**EXERCISE BRIEF**
Everything in the listing below should be repeated exactly, apart from the pictures.

**DATA IN THIS EXERCISE**
========================================
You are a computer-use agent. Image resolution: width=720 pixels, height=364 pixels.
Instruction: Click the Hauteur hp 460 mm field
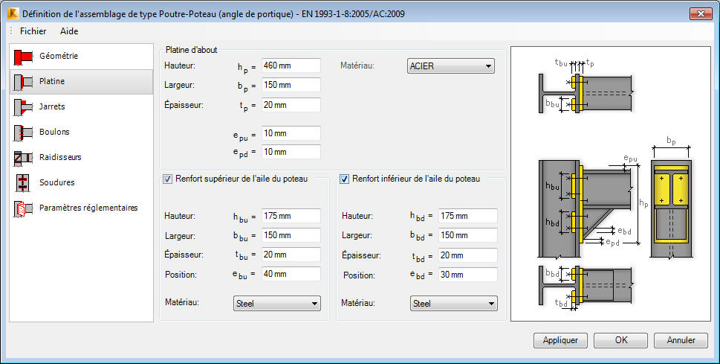(x=291, y=66)
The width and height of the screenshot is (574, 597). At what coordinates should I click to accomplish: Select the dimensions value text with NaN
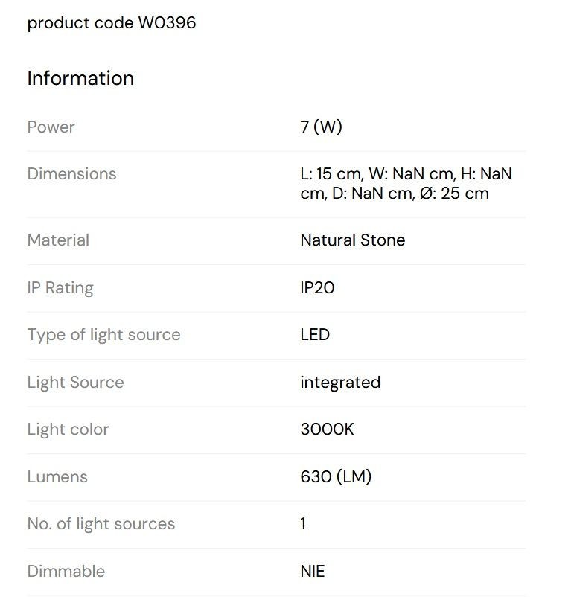pyautogui.click(x=406, y=184)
========================================
**SOLUTION TO THIS PROBLEM**
You are a computer-use agent. Image resolution: width=720 pixels, height=364 pixels.
Instruction: Click the Hauteur hp 460 mm field
(x=291, y=66)
The width and height of the screenshot is (574, 597). At what coordinates should I click to accomplish: Select the dimensions value text with NaN
pyautogui.click(x=406, y=184)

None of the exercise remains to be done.